__Goal__
Report each line of the listing below that contains the string "screenshot", treating uppercase and lowercase as different.

__Extracted information__

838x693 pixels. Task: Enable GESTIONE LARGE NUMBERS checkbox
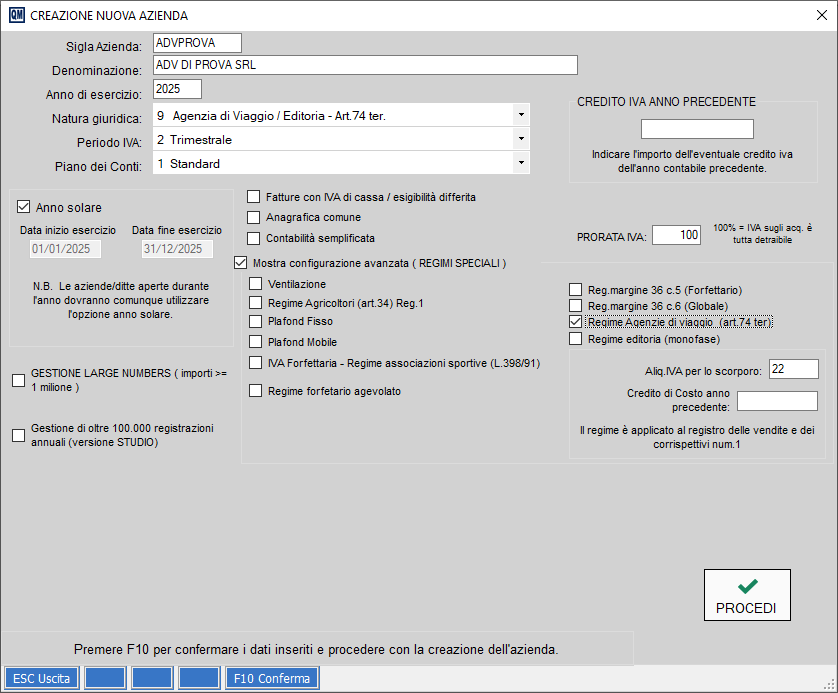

--

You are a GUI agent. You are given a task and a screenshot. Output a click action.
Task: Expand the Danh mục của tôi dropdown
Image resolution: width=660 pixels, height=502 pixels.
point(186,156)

--

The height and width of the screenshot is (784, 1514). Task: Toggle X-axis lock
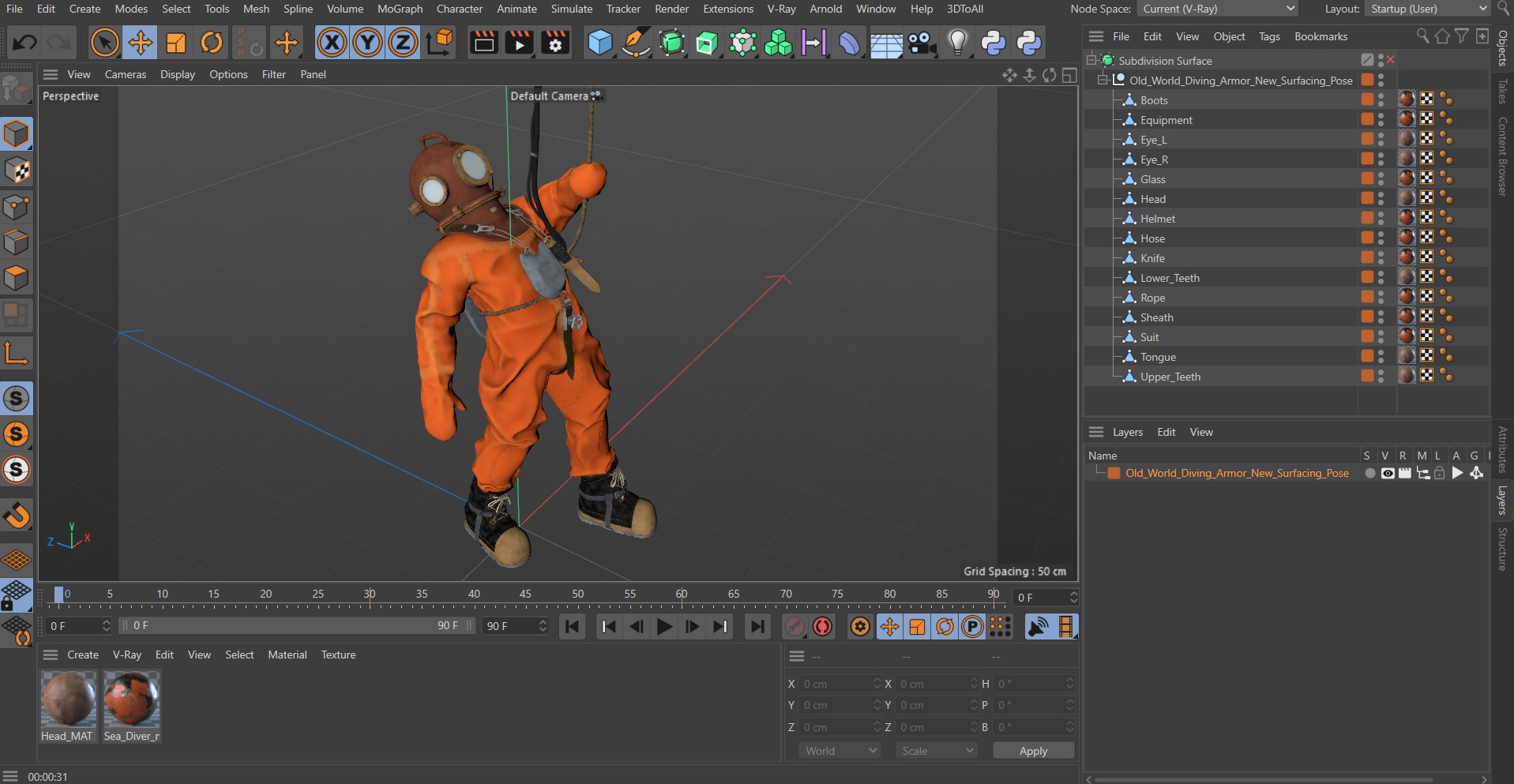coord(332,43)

__Solution for this problem__
You are a GUI agent. You are given a task and a screenshot. Output a click action.
The height and width of the screenshot is (784, 1514). Task: Toggle X-axis lock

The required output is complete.